Monday, June 1, 2020

Gratitude Monday: Solidarity


I confess that I’m at a bit of a loss for Gratitude Monday today. The world spent the weekend watching American cities roil with rage against systemic racism, seeing cops arresting and shooting (rubber bullets) at credentialed journalists and firing tear grenades at peaceful protesters, witnessing white right-wing extremist agents provocateurs breaking commercial windows and urging protesters to loot, and listening to Cadet Bonespurs bluster at NASA about what he will or will not tolerate.

More than Motor City’s burning, folks; shit’s real for sure.

It’s like I’m reliving 1968, only via the internet instead of B&W TV. We’re 52 years on from Martin and Bobby, and 28 from Rodney King and we haven’t moved discernibly forward. We've got police riots all over the country.

Well, there was a moment, in Minneapolis, where Mennonites showed up in solidarity with the protestors, and I was reminded of the Catholic priests at the forefront of civil rights marches, and of the Quakers who held silent vigil outside the main Post Office in Pasadena every Wednesday for years to protest the Vietnam War.

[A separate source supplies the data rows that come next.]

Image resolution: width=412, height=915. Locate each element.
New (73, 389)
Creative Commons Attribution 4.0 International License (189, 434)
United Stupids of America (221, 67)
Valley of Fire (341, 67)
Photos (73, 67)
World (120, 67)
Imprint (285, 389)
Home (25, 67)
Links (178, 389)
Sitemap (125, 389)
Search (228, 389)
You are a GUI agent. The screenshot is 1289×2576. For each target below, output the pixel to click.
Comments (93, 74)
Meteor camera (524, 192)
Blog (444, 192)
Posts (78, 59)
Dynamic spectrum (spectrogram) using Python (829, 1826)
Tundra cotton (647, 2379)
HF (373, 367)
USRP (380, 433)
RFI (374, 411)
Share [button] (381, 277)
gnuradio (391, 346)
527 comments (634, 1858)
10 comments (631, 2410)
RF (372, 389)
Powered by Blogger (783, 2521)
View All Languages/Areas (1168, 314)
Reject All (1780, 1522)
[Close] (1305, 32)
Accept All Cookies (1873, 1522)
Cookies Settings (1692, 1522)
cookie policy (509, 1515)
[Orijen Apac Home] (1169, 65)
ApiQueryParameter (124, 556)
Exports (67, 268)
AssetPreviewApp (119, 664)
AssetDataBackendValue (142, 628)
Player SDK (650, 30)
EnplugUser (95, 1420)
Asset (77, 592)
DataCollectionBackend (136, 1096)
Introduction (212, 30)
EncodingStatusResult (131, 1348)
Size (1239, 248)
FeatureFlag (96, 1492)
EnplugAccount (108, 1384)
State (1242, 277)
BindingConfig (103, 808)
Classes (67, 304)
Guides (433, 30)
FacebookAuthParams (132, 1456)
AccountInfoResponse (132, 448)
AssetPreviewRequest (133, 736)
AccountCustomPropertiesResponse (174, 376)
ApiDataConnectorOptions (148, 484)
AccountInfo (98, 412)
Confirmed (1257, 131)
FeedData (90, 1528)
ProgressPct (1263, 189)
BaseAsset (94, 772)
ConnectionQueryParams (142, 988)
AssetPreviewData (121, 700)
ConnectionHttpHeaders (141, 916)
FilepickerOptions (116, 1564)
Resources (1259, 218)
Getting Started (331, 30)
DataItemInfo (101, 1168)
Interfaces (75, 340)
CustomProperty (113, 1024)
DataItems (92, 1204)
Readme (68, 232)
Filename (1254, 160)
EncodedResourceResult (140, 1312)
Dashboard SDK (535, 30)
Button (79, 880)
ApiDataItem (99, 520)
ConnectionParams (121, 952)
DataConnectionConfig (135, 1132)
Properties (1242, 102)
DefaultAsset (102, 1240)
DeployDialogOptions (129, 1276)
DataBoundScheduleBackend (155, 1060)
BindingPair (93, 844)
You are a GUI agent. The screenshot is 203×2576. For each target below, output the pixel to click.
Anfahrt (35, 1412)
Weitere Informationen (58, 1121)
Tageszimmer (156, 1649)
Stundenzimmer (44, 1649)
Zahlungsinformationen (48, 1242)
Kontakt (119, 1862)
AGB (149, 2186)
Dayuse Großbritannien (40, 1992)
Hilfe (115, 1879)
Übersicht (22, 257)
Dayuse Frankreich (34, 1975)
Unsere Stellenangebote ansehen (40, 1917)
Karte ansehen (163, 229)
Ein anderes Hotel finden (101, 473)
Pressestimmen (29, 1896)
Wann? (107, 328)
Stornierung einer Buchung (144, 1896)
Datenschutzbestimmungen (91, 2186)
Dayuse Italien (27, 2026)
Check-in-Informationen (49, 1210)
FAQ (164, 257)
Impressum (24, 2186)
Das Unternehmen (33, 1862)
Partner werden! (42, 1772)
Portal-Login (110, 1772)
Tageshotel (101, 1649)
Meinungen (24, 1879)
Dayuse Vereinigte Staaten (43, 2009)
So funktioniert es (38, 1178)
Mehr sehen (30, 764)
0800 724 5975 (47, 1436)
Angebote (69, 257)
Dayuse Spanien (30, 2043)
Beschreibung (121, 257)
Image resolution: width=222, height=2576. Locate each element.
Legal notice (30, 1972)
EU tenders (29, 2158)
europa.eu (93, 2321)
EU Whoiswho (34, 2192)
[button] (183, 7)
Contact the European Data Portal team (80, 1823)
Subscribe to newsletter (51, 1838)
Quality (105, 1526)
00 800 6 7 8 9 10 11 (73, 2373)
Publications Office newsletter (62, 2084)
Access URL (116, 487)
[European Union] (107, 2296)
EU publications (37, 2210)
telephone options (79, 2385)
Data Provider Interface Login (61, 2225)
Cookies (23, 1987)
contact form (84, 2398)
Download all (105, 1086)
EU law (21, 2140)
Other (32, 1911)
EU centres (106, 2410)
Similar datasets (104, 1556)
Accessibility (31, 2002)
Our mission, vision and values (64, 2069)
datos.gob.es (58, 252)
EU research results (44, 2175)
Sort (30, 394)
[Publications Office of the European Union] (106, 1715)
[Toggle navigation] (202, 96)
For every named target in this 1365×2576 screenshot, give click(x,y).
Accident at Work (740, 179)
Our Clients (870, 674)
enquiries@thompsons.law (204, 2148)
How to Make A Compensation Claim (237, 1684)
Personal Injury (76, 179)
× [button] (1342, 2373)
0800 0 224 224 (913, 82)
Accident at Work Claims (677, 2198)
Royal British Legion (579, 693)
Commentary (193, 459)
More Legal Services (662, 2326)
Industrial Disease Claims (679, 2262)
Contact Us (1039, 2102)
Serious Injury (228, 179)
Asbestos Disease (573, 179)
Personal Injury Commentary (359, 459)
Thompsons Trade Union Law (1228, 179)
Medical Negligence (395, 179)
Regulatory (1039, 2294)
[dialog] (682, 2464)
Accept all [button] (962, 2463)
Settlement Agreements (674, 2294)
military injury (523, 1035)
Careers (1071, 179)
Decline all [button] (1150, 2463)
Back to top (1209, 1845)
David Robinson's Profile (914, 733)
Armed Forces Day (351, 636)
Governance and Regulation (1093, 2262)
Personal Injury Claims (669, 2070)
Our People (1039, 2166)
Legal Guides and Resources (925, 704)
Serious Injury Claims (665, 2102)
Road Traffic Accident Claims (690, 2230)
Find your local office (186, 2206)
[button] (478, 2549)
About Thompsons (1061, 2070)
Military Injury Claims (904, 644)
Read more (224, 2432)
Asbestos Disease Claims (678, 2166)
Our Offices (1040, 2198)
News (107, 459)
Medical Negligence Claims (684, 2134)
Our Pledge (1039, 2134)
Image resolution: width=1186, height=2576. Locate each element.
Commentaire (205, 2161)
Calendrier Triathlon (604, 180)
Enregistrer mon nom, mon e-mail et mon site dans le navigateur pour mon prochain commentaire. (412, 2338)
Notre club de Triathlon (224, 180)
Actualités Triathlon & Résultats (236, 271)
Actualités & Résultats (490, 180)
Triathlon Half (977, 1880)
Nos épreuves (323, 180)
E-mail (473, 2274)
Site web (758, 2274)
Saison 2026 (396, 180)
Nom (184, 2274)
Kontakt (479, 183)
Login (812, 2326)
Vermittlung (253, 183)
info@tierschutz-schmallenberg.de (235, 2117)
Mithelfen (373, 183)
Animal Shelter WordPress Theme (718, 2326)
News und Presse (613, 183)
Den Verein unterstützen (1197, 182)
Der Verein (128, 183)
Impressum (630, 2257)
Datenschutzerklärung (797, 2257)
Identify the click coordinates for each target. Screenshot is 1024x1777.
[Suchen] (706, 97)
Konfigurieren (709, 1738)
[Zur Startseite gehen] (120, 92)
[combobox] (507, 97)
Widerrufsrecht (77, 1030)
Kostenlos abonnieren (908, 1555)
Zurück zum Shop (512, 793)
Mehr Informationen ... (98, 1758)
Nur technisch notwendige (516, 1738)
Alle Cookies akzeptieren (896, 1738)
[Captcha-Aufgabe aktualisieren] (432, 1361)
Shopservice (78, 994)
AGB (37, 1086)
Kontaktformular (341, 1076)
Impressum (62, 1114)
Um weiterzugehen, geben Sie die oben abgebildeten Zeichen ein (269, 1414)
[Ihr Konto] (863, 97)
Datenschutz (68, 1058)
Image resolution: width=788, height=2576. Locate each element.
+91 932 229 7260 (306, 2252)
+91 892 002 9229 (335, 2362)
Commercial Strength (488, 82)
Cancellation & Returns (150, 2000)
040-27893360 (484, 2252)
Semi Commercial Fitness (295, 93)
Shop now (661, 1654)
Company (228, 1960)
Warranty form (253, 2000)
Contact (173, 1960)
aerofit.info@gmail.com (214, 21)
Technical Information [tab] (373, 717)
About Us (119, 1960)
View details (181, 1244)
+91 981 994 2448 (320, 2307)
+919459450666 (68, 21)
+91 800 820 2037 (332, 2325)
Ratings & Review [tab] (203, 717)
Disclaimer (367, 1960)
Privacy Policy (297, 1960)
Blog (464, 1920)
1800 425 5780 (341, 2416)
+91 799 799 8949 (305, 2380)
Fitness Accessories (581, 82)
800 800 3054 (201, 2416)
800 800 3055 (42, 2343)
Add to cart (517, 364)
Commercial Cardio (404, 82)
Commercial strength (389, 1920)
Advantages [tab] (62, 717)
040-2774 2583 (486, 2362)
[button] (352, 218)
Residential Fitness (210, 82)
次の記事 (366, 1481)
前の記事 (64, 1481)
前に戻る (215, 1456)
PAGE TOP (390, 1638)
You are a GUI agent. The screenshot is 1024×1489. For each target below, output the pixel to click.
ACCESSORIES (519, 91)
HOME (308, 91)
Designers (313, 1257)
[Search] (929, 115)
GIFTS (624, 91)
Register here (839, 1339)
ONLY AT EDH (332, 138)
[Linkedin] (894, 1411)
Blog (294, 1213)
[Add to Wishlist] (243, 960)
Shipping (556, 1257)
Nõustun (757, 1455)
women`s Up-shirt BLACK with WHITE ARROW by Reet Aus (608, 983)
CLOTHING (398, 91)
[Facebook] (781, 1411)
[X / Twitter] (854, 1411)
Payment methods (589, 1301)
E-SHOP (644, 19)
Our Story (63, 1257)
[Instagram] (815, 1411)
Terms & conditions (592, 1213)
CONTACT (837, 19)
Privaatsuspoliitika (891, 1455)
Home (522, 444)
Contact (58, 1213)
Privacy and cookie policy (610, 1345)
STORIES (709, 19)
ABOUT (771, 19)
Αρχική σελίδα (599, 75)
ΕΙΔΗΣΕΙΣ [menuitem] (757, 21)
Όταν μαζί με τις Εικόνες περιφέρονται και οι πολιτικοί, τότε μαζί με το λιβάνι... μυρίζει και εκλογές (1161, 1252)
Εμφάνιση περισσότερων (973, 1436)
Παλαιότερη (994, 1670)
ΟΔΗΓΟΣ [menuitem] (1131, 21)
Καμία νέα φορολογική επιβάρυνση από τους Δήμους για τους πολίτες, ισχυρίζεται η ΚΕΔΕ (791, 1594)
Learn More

I was also reminded of a quote by the late-Nineteenth Century Irish professor G.F. Fitzgerald—it was about Britain’s Irish “problem”, but swap out White America for England, and Black America for the Irish, and it seems pretty damned appropriate for these days.

“England, as we all know, never understands Ireland; the English are a dull people compared to the Irish, and require a tremendous row before than can be moved to do anything. Then, after we have blown up Clerkenwell Prison, or something of that sort, England rubs her hands and says, ‘the Irish want something,’ and flings us a new pair of shoes. The shoes, as a rule, don’t happen to fit us, and when we still grumble she gets angry and sais, ‘They are a good pair of shoes, and it is your own fault if they don’t fit; you are a most ungrateful, provoking creature, never satisfied,’ and turns back to her own business till we make another row.”

Well, chew on that, if you like. Today I’m grateful for the Mennonites showing up in peace and support. We need tens off thousands more of White America to show up and march with our brothers and sisters of color, or this is never going to change.